The input:
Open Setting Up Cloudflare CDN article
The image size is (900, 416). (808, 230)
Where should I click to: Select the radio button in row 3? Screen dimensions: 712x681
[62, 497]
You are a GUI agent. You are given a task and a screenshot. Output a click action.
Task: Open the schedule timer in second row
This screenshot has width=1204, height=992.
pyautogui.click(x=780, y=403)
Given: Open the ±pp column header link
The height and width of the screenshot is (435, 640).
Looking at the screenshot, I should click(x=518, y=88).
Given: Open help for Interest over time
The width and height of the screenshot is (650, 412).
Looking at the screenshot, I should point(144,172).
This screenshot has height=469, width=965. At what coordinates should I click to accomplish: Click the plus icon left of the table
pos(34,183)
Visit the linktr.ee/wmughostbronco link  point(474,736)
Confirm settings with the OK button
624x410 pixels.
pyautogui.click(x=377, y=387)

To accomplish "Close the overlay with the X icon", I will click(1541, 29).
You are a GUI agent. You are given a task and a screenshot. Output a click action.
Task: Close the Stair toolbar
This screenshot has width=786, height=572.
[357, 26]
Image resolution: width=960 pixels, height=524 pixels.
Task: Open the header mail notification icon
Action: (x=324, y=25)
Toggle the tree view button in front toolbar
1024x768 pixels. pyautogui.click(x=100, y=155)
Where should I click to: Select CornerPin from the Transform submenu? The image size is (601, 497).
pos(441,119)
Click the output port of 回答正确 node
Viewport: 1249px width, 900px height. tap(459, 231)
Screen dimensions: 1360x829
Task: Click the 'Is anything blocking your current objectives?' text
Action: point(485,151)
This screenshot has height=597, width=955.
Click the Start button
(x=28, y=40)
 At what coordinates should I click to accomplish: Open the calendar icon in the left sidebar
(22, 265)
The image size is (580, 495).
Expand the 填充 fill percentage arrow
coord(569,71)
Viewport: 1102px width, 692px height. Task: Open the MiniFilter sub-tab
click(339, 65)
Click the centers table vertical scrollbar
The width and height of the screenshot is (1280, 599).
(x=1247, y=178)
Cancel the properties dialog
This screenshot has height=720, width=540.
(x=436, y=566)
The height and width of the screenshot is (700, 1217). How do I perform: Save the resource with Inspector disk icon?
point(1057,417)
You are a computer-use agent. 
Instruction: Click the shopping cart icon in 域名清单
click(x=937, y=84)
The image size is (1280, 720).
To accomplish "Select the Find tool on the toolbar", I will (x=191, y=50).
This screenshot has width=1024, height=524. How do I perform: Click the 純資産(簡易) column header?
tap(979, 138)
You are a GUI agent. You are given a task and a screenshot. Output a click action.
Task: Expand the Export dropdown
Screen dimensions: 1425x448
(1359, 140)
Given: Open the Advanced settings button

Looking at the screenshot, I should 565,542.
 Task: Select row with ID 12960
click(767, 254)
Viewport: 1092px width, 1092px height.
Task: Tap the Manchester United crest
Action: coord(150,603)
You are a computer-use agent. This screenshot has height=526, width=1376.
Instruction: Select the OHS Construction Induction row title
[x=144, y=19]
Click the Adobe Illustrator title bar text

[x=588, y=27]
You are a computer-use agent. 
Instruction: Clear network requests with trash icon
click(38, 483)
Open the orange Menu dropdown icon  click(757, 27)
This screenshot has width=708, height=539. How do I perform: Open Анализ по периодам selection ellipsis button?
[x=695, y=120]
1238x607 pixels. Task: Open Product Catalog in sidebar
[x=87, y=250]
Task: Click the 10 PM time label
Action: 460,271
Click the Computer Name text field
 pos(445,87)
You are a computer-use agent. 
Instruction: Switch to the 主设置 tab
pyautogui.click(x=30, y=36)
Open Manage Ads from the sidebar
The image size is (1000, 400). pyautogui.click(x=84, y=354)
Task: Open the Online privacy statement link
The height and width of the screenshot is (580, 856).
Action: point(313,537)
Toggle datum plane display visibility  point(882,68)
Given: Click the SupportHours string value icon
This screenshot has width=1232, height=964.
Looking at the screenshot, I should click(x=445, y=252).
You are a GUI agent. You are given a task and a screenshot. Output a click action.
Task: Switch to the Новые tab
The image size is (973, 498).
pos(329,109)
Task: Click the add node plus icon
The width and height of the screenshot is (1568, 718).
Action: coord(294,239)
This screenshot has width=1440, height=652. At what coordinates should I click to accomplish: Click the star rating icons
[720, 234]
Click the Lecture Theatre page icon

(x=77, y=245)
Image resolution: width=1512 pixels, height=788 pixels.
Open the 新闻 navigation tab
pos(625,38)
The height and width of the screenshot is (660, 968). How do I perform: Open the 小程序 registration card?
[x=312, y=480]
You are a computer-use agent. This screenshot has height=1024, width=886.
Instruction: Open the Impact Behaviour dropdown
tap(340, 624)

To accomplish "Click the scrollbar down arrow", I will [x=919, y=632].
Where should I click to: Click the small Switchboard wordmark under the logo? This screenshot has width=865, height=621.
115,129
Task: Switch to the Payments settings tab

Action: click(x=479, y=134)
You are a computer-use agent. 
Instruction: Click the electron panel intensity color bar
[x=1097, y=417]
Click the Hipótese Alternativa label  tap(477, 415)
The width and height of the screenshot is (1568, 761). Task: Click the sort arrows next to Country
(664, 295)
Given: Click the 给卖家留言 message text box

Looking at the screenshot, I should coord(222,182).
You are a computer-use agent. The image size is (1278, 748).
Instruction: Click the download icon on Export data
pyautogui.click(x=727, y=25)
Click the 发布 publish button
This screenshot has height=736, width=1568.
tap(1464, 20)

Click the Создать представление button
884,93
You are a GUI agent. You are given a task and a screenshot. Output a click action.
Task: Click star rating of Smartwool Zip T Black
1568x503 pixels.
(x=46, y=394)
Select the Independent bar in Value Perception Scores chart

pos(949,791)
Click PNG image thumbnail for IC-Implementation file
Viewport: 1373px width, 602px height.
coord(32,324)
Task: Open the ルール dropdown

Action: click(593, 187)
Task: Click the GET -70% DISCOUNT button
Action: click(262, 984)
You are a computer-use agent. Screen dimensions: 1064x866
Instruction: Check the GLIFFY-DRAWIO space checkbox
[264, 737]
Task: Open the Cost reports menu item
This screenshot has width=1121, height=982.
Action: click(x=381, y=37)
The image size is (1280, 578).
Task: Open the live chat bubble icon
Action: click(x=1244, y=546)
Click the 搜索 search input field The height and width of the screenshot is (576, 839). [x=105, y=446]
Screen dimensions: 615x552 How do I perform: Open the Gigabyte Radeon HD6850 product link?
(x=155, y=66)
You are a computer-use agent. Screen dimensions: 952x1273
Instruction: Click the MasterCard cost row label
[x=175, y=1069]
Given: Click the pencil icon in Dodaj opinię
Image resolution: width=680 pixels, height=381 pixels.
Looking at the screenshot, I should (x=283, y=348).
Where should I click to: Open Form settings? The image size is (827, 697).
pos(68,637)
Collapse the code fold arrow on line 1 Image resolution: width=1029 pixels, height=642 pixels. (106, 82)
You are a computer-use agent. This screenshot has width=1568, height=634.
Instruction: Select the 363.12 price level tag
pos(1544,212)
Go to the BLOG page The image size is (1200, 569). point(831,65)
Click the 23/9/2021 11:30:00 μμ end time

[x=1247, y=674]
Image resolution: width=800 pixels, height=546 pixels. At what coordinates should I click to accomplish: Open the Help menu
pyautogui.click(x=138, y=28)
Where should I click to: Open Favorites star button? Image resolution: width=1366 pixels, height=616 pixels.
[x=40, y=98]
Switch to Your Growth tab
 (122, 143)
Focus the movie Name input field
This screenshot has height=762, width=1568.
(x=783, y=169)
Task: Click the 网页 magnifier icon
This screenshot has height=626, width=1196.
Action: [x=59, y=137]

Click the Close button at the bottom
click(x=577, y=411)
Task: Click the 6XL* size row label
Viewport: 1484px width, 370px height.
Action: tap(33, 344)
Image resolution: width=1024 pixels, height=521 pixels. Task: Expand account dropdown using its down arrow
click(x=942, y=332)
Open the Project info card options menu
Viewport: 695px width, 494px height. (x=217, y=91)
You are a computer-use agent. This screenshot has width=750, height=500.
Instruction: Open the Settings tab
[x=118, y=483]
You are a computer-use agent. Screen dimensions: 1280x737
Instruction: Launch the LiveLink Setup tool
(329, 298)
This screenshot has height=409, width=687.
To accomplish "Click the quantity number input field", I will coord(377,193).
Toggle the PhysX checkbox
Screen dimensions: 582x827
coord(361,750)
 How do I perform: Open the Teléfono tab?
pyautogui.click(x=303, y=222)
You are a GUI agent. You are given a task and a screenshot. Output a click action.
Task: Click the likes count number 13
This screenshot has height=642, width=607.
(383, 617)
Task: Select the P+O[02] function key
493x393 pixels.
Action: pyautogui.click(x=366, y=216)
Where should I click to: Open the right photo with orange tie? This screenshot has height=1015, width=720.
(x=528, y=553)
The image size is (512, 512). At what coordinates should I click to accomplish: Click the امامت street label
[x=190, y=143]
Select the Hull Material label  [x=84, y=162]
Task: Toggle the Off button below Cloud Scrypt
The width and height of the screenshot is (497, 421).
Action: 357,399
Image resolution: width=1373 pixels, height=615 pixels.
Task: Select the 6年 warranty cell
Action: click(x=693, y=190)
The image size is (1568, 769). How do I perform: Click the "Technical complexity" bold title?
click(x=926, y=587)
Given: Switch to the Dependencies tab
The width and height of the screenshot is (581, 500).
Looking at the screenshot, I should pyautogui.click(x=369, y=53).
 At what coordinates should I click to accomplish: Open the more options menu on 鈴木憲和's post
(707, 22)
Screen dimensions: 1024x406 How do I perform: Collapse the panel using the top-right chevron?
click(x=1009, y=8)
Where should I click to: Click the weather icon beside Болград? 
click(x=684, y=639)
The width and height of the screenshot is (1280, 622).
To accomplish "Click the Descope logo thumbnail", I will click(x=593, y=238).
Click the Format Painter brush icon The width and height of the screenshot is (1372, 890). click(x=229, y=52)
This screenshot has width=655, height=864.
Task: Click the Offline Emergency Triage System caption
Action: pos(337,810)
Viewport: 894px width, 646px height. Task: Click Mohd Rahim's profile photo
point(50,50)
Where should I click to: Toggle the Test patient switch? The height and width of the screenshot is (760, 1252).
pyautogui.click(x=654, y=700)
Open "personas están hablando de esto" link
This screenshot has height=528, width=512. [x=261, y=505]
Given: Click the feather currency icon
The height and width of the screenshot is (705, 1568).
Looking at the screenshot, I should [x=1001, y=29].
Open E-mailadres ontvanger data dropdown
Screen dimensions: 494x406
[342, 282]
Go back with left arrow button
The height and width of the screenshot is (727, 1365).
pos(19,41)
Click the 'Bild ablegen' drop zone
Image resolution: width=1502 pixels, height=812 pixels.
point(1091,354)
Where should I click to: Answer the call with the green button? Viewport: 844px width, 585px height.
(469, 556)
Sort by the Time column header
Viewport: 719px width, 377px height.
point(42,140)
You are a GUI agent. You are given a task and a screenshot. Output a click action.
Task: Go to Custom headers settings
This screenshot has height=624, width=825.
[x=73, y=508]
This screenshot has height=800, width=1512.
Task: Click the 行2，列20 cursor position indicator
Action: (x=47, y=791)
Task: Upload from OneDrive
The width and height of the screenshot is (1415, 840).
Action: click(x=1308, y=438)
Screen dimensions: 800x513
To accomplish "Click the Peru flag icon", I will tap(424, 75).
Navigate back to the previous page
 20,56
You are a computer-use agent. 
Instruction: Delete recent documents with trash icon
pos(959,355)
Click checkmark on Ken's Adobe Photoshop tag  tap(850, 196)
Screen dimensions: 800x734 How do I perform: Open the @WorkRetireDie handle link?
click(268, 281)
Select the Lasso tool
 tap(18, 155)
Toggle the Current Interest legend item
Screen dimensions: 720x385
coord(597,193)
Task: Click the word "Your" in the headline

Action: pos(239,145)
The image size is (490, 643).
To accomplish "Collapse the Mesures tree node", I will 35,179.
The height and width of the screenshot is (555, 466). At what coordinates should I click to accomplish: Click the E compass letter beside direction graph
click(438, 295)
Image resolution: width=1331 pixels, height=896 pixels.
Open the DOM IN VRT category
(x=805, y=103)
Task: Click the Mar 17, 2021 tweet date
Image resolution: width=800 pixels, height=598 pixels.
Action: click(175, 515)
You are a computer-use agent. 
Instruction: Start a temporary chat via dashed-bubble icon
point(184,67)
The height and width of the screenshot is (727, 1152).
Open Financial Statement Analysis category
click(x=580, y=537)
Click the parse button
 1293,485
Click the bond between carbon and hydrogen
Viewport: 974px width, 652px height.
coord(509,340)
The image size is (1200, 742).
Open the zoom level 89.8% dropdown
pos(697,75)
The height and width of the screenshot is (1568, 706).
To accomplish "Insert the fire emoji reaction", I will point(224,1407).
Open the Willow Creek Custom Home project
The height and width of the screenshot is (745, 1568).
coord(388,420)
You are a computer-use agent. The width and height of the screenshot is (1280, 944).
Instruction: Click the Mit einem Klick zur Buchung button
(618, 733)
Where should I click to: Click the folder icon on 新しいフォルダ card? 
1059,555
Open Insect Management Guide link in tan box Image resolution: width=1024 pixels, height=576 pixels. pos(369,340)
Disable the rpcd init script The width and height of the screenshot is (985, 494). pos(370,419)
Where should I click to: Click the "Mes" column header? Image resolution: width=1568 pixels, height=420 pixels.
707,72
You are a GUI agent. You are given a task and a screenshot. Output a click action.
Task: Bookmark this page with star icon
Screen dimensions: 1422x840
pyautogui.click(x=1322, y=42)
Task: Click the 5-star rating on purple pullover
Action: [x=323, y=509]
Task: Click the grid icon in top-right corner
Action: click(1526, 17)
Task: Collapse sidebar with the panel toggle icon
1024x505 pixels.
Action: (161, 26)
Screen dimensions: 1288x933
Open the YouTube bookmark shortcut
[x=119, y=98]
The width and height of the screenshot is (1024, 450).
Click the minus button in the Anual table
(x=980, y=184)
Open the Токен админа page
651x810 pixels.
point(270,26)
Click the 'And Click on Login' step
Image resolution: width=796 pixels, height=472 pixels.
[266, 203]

Instructions to follow: Exactly as written, please transcribe the lines from the start of the records above to the line that holds "Task: Open the schedule timer in second row", both ends included.

Response to this task:
Open Setting Up Cloudflare CDN article
The image size is (900, 416). (808, 230)
Where should I click to: Select the radio button in row 3? Screen dimensions: 712x681
[62, 497]
You are a GUI agent. You are given a task and a screenshot. Output a click action.
Task: Open the schedule timer in second row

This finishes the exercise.